WHAT IS BEING ASKED
Word for word, reproduce all entries below, leaving every picture out.

Dataset entries
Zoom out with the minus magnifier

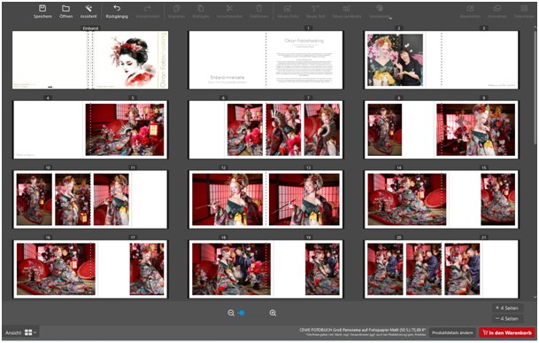coord(231,313)
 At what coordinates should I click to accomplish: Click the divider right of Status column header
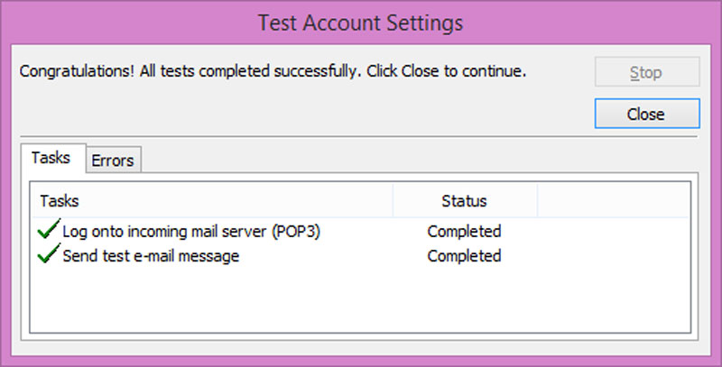coord(537,201)
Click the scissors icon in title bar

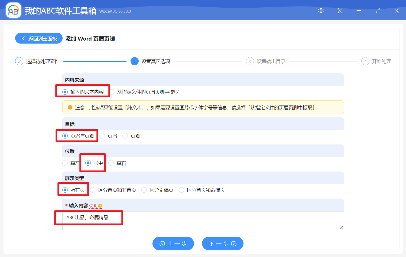pyautogui.click(x=340, y=11)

ANSWER TO THIS TASK
Zoom out with the minus magnifier

coord(231,313)
 At what coordinates should I click to accomplish: Click the divider right of Status column header
coord(537,201)
Click the scissors icon in title bar

pyautogui.click(x=340, y=11)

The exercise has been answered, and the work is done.